Possible evolution of Jingmen and Wuhan group viruses. The divergence of a progenitor of Jingmen and Wuhan group viruses from a progenitor of the members of the Flavivirus genus of the Flaviviridae occurred via genome segmentation. Following segmentation, Jingmen flavi-like viruses added one or more mucin-like domains to their glycoproteins. Wuhan group viruses replaced the class II envelope glycoprotein or a progenitor with distinct glycoproteins via recombination or divergent evolution.

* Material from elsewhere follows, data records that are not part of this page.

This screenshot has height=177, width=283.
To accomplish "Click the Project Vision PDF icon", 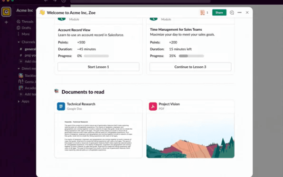I will click(x=153, y=106).
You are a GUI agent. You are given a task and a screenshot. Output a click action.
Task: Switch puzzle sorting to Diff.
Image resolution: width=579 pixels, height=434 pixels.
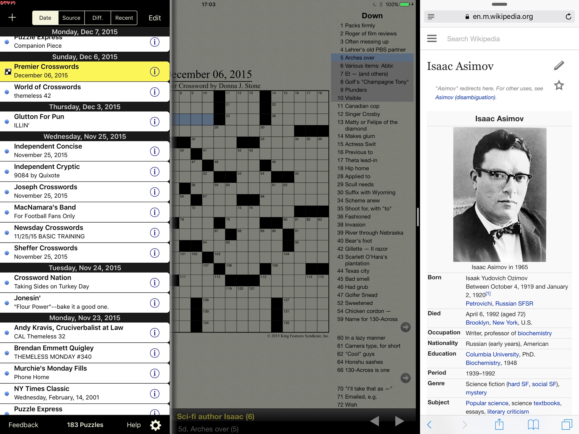click(98, 18)
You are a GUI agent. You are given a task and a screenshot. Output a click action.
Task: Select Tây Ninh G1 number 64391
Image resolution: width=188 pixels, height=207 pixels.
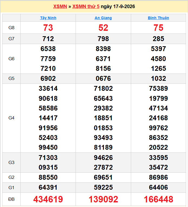click(x=48, y=188)
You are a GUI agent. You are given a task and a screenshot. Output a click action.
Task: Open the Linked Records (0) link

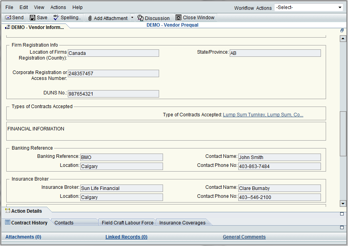click(x=126, y=237)
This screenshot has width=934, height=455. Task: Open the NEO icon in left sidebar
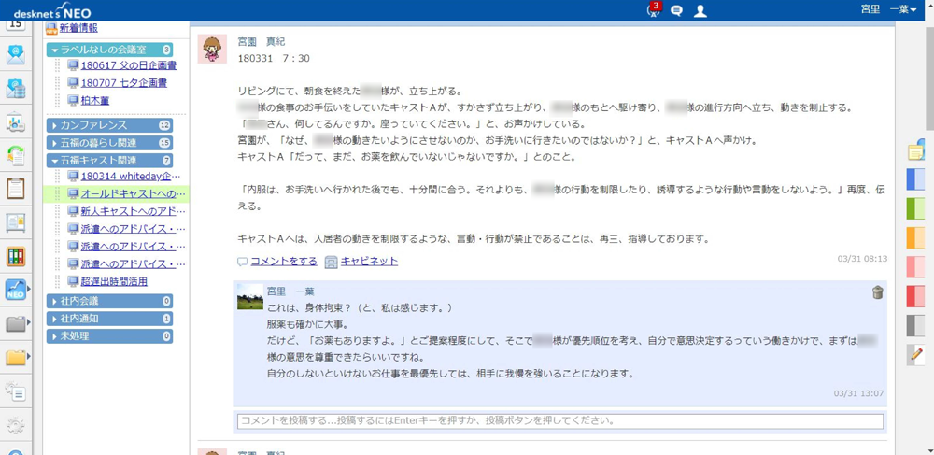[x=15, y=291]
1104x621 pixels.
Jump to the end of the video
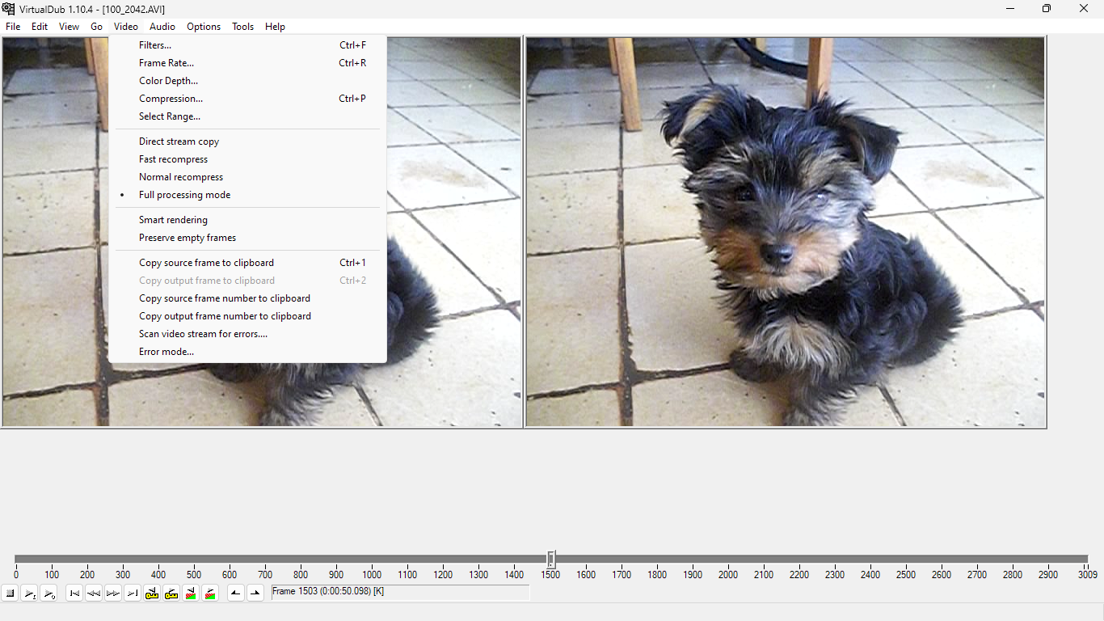tap(133, 594)
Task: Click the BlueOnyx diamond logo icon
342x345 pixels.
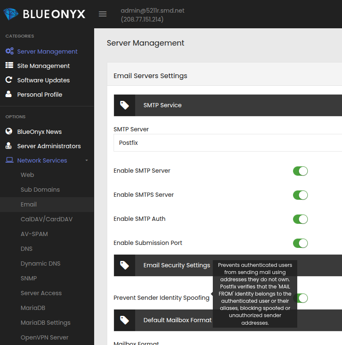Action: [x=11, y=14]
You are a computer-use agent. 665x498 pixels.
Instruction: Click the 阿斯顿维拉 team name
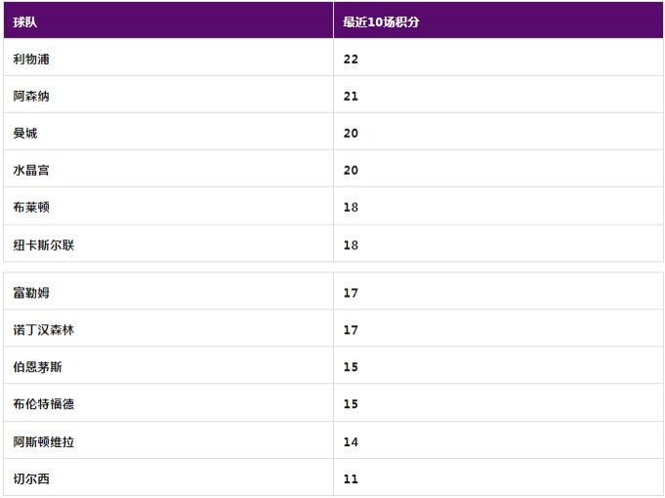point(44,441)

The discovery of Jingmen viruses with four segment genomes encoding flavi-like NS2B-NS3 and NS5 proteins revealed an unexpected evolutionary link between unsegmented and segmented RNA viruses [7]. The NS2B-NS3 and NS5 proteins of Jingmen flavi-like viruses are more closely related to the cognate proteins of members of the Flavivirus genus than to those of the other genera (pestiviruses, hepaciviruses, or pegiviruses) suggesting that Jingmen viruses diverged from a common ancestral virus by the process of genome segmentation (Figure 7). The current studies suggest that flavivirus E and Jingmen flavi-like virus glycoproteins diverged from a common class II precursor glycoprotein. The divergence involved or was followed by the addition of mucin-like domains. A subgroup of Jingmen viruses, including ALSV and YGTV, diverged further by incorporating a frameshift in their segment 2 gene (Figure 7). The mutational events that resulted in the separation of the single ORF into two overlapping ORFs in segment 2 of ALSV and YGTV were also involved or were followed by events that generated a sequence encoding an additional mucin-like domain. Wuhan flavi-like viruses do not encode class II envelope proteins (Figure 7). There are several possibilities that could account for this difference, including divergent evolution or recombination/reassortment to acquire the gene for a distinct class of glycoprotein.

5. Conclusions

Jingmen flavi-like virus glycoproteins share a number of putative similarities with class II VFP but are predicted to diverge from known class II VFPs by the presence of one or more mucin-like domains. In the absence of structural determinations by X-ray crystallography or cryoelectron microscopy, models such as those proposed here can provide useful hypotheses to guide experimental strategies regarding this newly discovered group of viruses.